__How to complete this task__:
Pull every line containing "reversing" from the entries.
↓
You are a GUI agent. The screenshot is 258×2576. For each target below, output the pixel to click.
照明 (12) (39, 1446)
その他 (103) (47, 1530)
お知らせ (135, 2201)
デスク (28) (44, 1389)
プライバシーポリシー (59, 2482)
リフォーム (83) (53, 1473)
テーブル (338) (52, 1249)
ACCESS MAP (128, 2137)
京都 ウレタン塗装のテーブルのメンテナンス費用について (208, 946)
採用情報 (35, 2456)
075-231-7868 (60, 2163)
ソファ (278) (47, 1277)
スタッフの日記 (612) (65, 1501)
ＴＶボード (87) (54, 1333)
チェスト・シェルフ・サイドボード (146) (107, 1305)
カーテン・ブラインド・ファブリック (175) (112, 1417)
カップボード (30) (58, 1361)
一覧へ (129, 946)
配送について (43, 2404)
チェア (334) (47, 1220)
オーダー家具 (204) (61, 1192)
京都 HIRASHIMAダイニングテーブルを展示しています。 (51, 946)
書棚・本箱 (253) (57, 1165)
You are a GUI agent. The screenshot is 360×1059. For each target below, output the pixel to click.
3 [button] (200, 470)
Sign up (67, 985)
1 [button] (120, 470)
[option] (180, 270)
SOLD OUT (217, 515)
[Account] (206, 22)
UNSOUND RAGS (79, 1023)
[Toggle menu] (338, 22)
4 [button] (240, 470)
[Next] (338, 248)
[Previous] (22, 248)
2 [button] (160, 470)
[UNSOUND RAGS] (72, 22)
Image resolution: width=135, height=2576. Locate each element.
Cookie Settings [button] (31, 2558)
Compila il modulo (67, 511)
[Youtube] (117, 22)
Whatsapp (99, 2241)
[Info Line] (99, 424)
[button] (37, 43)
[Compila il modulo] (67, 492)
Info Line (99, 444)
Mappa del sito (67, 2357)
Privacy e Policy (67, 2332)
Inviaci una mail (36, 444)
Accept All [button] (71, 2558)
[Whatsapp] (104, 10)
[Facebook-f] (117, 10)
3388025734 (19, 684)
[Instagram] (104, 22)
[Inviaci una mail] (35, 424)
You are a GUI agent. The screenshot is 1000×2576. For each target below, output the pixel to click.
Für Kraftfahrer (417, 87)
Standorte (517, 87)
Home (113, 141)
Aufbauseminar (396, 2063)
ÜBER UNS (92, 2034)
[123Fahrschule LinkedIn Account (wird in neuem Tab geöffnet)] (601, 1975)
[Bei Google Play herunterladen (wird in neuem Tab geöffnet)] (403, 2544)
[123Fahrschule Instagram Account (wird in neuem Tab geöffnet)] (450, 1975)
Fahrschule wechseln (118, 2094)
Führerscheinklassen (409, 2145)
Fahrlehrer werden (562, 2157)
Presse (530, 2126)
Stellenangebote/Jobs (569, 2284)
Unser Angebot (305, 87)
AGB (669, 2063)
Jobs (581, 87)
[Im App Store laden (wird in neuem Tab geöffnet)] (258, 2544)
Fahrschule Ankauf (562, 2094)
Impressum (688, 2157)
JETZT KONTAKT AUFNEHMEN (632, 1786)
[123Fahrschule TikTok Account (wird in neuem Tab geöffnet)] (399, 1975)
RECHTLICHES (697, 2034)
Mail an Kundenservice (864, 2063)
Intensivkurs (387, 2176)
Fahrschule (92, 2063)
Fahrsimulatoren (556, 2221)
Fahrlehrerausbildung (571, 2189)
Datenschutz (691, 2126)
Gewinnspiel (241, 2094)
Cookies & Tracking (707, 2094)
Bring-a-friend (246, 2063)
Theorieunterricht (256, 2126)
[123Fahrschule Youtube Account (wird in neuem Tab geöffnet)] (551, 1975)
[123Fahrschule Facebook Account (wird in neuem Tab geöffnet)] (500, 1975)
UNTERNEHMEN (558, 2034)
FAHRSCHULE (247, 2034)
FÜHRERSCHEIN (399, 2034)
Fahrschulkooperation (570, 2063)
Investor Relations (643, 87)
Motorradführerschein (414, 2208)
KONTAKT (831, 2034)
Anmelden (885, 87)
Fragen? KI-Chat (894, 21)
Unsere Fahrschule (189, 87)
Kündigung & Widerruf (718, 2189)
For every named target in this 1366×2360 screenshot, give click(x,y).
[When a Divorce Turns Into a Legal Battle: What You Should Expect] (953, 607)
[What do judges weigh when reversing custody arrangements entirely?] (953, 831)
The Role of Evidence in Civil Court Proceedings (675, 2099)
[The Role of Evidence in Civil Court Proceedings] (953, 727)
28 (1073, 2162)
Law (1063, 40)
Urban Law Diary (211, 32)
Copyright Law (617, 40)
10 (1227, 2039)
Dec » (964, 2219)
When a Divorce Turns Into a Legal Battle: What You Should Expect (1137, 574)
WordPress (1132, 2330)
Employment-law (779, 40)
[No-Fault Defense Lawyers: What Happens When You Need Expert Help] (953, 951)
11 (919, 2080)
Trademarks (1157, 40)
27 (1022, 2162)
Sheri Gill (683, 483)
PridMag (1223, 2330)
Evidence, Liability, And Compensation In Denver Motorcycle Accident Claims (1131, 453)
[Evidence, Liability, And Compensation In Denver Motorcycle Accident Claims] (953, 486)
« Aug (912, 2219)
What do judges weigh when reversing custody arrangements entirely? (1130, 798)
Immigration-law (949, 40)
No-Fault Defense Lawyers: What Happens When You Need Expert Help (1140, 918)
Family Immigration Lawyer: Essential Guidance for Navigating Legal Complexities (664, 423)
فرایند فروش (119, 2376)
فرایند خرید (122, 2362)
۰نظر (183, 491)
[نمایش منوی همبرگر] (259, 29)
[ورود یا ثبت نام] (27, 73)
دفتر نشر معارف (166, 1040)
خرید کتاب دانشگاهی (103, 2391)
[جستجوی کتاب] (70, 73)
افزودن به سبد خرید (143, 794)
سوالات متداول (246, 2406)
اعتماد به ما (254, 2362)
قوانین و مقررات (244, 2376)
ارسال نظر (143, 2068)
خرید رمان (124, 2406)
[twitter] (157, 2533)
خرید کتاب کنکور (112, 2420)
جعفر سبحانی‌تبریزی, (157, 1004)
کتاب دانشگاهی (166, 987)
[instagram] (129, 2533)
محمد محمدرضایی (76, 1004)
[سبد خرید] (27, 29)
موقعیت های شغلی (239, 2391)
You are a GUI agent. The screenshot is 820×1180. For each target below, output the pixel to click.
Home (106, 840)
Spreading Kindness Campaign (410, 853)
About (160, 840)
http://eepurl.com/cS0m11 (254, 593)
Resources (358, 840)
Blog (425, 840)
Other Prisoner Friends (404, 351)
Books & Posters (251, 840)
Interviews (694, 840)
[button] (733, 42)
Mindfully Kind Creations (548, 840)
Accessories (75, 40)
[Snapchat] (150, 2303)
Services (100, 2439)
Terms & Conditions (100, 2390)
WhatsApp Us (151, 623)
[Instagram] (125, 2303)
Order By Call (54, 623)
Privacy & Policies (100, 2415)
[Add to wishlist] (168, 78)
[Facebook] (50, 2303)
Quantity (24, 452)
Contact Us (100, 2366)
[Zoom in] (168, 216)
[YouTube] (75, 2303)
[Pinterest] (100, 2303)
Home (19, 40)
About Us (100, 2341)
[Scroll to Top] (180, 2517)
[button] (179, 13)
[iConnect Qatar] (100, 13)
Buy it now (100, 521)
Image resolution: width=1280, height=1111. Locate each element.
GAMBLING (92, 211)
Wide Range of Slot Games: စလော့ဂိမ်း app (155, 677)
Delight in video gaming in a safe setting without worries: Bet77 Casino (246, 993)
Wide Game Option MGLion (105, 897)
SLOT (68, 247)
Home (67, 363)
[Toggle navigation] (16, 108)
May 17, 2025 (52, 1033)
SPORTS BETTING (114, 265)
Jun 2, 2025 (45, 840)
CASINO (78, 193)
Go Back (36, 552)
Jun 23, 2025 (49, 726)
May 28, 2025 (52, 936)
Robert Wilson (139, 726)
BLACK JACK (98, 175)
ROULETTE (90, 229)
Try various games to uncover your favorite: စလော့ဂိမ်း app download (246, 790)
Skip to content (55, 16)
↑
__Exercise result__:
[What do judges weigh when reversing custody arrangements entirely?] (953, 831)
What do judges weigh when reversing custody arrangements entirely? (1130, 798)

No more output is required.